This felt as if she had been wrenched out of his life and replaced with memories whose underlying nature it dismayed him to contemplate. How much was he responsible for her condition? Ought he to have demonstrated scepticism earlier, or not at all? At first he was tempted to take the novel as a promise of her returning unchanged—tempted to feel that because he was keeping it for her, she would have to come back as eager to read it as ever—and then he saw it might make her worse than however she was or, if her retreat cured her, might cause her to relapse. Home from school this Monday evening, he’d attempted to read it so as to judge how it could be expected to affect her, but became distracted by the antics of the prose. He was beginning to think of taking it to the recycling bin in the market car park when he heard a key in the front door, and then his mother’s voice in the hall. ‘Who’s in?’
‘Just me.’
‘You’ll do to be going on with.’ As soon as she’d divested herself of the padded jacket she always wore in the car during winter she tramped into the living-room, raising one shoulder and then the other as if they could be rendered straighter and shoving her square jaw forward, and Rob had the impression that she was making an entrance to perform a speech she’d rehearsed. ‘Sometimes I think we must be crazy,’ she declared, ‘the people we let loose on the road.’
‘Anyone special?’
‘Not special enough. Too many of them. I’ve lost count of the folk I’ve met driving who seem to have forgotten everything I taught them except how the car works. Last week I had one come at me out of a fog with no lights on and flash them to say I should have had mine off.’
‘That was last week, though.’
‘That’s right, last week.’ She seemed, not by any means unusually, less than certain whether he was making fun of her, and responded with her usual comical frown. ‘Today I had someone your father sold a car to coming at my learner round a bus at fifty, that’s twice his age. I smiled sweetly at him and pointed at our name on the roof, but he was too busy getting where he couldn’t wait to be to notice. I suppose you’re thinking I’m a bit crazy myself.’
‘I wouldn’t say that to anyone.’
He felt unfair for having made that sound like a rebuke, and was thinking how to make amends when she glanced away from him. ‘School?’ she said.
‘Like usual.’
Ordinarily she would have changed the subject once she had provoked this retort, but now she said ‘The book, I was meaning.’
‘No.’
‘That isn’t like you, reading an old book for fun.’

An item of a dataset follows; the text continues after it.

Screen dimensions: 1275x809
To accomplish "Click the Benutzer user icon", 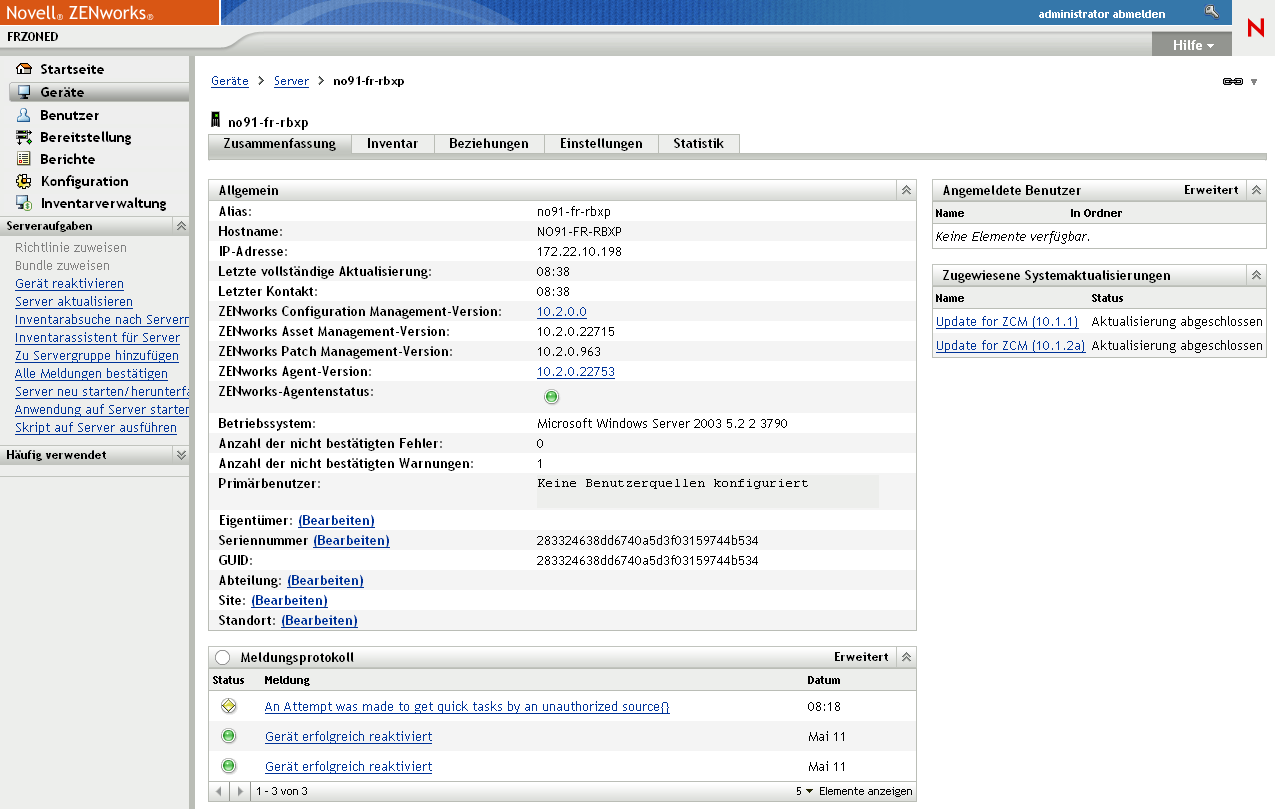I will click(24, 115).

‘Didn’t say it was,’ Rob said, and found he wanted to continue—might even do so with a little more encouragement, although discussing his feelings with either of his parents was a habit easier to break than to regain. Brooding in his room to music seemed unlikely to do him much good, any more than smoking a whole joint by himself yesterday on a lonely stretch of moor had—doing so had made the wind on his face feel like the opposite of Amy’s breath. He dragged his gaze away from the book to find his mother’s attention waiting for him, but both of them were hoping the other would speak when a rattle of keys narrowed itself down to the insertion of one in the front door. ‘Now there’s your father,’ she said with some impatience, and stumped out of the room.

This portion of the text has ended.